In summary, assuming it's accurate to view the poll as acting like drawing tickets from a box, our right to "extrapolate" from the poll to the population (a process more formally known as statistical inference) is an uncertain one, because we can always be wrong; but when the sample is just a small fraction of the population, the amount by which we might be in error in making that extrapolation depends primarily on the size of the sample, not the size of the population.  This is why most credible polls, whether of local or international scope, use samples of a few hundred to a few thousand.  It is rare that larger samples are needed to achieve a high chance of getting reasonable accuracy.
A: I won't try to deliver my own answer, but I would refer you to the "What Is a Survey?" booklet compiled by the Survey Research Methods Section of the American Statistical Association. (Fritz Scheuren endorsing it on the title page is a former President of ASA from about five years ago. He used to be a high profile statistician in federal agencies such as the Social Security Administration and Internal Revenue Service, and now semi-retired from government to continue working as a VP of the National Opinion Research Center at University of Chicago.) The booklet delivers a clear and concise explanation of when and why you can, or can not, extrapolate the survey findings to the target population.

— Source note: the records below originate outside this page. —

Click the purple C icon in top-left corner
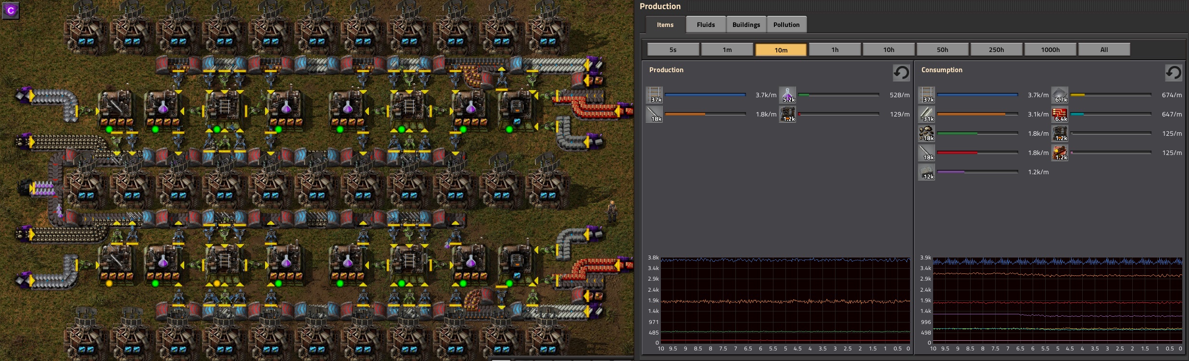 [x=11, y=10]
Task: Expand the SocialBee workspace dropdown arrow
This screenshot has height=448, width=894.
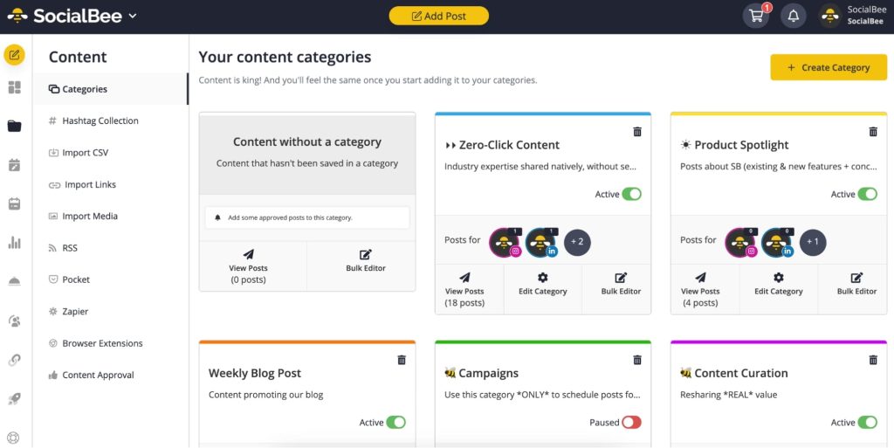Action: pyautogui.click(x=133, y=16)
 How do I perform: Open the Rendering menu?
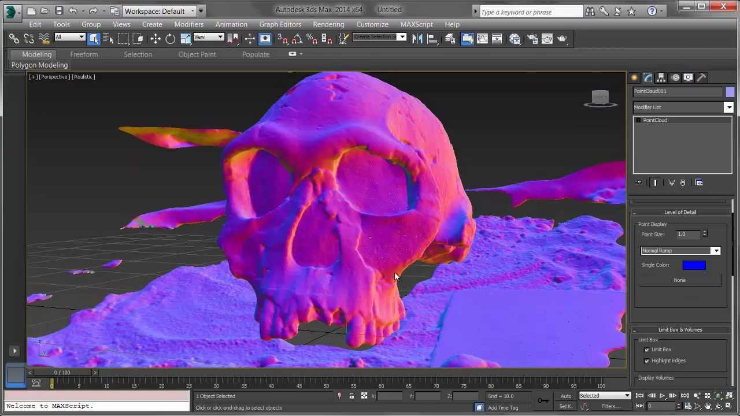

A: To answer your question:
It is possible to extrapolate from a sample of 400 to the views of all 700,000. This is contingent on the sample being random. Statistical Power is the topic you'd want to look into to confirm this. If I ask 400 of my closest friends, this doesn't work. To get a truly random sample, I'd have to get the list of all 700,000 people, and use a random number generator to pick 400 from it. Even so, there might be some selection biases. For example, if we're only calling landline telephones, then young people (who often only have cell phones) would be under represented in the sample. It's still possible to correct for these issues, but you have to be pretty careful. 
Nate Silverstein's blog has some really good posts on the reliability of different polling firms, problems with their techniques, and correct inference for US political polls. 
A: The short answer is yes, you can extrapolate.
Longer answer: The key question is whether the pollsters took a random sample of a population. They claim to have taken a random sample of Republican primary voters. But this is difficult. People refuse to answer polls, or they aren't home or other things can go wrong; even worse, the people who answer are not a random sample of the whole population (for instance, younger people are less likely to have land line telephones).  Most pollsters therefore try to weight the sample they get to match a known population. Exit polls of Republican primaries give good estimates of various traits of this population. 
Reputable pollsters (such as PPP) try hard to do this in a balanced way.
So, can you extrapolate from a relatively small sample to a large population? Yes you can, but there are some caveats.